=== Brief ===
From the listing below, pull out every line where the string "size" appears.

=== Provided data ===
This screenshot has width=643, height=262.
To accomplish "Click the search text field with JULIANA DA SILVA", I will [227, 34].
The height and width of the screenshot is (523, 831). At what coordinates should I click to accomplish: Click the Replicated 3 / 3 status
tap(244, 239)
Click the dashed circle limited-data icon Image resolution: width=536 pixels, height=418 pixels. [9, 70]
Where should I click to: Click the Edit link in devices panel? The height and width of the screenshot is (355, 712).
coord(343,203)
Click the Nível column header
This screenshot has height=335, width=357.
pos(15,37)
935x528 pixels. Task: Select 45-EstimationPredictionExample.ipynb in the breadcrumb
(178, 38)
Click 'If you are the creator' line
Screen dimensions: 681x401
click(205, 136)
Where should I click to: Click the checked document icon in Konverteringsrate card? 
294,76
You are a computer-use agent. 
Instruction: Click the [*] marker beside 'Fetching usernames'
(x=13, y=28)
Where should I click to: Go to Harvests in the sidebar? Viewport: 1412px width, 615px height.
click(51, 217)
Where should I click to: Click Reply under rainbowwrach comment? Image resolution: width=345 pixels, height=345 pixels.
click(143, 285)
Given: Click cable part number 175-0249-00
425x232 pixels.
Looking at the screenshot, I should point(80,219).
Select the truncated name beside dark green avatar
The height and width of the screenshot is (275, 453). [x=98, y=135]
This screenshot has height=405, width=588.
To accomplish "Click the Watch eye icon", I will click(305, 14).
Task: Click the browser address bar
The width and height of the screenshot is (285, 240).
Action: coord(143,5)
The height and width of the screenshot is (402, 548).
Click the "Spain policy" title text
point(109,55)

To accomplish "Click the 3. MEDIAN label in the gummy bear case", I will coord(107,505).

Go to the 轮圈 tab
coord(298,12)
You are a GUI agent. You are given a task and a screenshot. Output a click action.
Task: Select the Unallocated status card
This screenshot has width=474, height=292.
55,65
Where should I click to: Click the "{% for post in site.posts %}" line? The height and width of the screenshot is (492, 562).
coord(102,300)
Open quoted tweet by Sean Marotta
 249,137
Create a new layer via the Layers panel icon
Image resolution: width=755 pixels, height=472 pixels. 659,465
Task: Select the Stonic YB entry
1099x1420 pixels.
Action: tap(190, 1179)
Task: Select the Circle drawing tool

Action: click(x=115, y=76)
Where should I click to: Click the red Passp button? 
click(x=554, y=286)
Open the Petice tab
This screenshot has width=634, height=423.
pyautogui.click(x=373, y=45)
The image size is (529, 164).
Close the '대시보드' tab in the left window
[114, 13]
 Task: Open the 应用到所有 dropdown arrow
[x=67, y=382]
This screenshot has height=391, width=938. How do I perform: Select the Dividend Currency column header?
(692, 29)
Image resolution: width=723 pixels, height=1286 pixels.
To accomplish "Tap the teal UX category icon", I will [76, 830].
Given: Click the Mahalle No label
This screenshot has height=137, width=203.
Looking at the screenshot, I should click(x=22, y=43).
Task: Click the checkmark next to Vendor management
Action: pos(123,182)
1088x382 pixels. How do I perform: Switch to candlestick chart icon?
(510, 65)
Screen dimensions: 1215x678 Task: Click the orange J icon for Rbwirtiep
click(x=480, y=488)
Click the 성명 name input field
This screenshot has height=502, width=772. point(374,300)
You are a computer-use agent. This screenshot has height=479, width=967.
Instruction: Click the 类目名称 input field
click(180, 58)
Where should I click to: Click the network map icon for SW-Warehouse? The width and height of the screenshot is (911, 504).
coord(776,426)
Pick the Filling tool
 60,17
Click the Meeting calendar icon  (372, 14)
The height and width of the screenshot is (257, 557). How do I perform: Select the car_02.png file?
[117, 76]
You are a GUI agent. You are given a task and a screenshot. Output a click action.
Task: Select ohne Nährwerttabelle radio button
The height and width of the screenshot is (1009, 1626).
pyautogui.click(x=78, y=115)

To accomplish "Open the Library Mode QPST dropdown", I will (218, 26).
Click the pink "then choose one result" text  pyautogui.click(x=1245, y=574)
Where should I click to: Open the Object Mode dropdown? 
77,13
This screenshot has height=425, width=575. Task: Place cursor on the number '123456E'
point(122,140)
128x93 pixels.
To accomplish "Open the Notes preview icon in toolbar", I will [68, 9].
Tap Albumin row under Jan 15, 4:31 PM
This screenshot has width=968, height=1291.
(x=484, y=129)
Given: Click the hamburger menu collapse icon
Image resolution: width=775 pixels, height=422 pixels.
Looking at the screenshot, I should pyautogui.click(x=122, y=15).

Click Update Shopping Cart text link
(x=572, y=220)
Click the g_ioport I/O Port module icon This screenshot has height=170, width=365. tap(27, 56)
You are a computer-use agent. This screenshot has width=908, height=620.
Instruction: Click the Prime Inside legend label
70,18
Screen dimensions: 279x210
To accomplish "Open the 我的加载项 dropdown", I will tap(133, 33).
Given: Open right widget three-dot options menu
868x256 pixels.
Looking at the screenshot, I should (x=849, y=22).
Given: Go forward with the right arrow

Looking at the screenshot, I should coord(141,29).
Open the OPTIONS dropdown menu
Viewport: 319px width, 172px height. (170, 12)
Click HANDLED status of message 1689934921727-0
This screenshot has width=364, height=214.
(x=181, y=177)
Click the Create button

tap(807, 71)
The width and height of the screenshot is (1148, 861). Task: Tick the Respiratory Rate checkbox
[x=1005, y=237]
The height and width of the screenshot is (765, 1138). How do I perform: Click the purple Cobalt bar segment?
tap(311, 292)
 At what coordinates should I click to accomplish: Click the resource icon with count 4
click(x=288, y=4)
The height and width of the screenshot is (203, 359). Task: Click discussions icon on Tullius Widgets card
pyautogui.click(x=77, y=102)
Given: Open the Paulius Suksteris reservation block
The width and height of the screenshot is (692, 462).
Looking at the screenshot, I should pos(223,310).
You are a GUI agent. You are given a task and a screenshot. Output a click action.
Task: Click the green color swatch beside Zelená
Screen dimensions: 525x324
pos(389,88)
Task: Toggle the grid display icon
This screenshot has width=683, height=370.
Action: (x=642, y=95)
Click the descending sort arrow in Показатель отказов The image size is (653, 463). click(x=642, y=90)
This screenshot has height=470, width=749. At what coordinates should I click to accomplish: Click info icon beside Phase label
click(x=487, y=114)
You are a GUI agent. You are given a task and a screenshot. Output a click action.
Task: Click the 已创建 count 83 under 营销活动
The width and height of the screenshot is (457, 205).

=== Result of this task ===
The image size is (529, 164).
Click the descending sort arrow in Показатель отказов The image size is (653, 463). click(x=642, y=90)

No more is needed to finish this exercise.